Mtron, 100% commitment to the SSD project
Since it was created in October 2005, Mtron has thrown itself 100% into SSD development and launched its first products at the end of 2006 based on a proprietary controller. Since then, Mtron has tried to push its products forward and now has two headline ranges: the Mtron MOBI 3500s, for the general public and the Mtron PRO 7500s for business use. Here we examine the range designed for general public use, the pro SSDs coming in at a much higher price.
The MOBI 3500
The MOBI 3500 is available in a total of 8 versions, with various formats at 1.8, 2.5 and 3.5", and capacities, the 3.5" coming in models from 16 to 64 GB (32 GB maximum at 1.8"). The architecture is the same in all the models.

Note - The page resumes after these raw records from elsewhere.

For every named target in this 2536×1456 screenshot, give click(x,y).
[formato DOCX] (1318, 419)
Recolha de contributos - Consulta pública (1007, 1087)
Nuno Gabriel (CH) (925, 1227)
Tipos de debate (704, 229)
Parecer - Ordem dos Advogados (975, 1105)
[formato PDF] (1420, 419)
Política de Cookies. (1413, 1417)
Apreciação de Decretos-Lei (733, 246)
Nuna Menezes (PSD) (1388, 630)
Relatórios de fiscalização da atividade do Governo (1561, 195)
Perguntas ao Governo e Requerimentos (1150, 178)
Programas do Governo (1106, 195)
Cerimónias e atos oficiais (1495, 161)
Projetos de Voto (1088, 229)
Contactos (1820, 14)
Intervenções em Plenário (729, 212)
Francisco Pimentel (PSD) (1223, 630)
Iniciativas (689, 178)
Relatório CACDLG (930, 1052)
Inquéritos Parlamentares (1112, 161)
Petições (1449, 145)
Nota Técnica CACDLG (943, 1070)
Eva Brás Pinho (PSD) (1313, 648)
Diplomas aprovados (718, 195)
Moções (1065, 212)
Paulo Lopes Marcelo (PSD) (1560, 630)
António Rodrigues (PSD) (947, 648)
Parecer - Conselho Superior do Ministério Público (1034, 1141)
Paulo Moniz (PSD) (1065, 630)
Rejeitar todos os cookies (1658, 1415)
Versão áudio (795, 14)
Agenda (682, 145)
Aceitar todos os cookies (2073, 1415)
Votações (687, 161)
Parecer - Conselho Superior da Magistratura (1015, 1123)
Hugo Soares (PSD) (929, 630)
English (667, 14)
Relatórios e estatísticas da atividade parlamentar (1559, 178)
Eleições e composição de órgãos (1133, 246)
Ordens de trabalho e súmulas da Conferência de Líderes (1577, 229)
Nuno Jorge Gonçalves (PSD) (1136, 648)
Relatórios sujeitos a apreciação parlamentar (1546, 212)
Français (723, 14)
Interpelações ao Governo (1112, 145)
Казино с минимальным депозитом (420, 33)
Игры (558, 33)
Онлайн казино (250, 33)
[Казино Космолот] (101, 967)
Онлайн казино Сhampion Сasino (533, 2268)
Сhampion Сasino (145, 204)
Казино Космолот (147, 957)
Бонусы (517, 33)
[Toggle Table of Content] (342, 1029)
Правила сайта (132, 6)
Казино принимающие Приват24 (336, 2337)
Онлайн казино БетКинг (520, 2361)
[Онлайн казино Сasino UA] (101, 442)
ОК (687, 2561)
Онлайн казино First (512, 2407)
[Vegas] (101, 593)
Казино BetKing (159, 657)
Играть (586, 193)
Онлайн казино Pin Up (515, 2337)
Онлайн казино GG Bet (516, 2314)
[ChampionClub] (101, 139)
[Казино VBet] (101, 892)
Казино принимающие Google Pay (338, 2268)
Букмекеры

The SSD core is based on an FPGA chip with an ARM7 processor and SRAM, programmed to serve as the controller. With a 32 MB cache of Samsung SDRAM, it addresses the flash memory on 4 channels using two Texas Instruments ALVC16244A buffers. There is also a Marvell 88SA8052-NNC2 chip on the PCB, which is in fact a PATA bridge to SATA, there being no native SATA support yet.
On our 64 GB SSD, there were 32 x 2 GB Toshiba Flash NAND chips.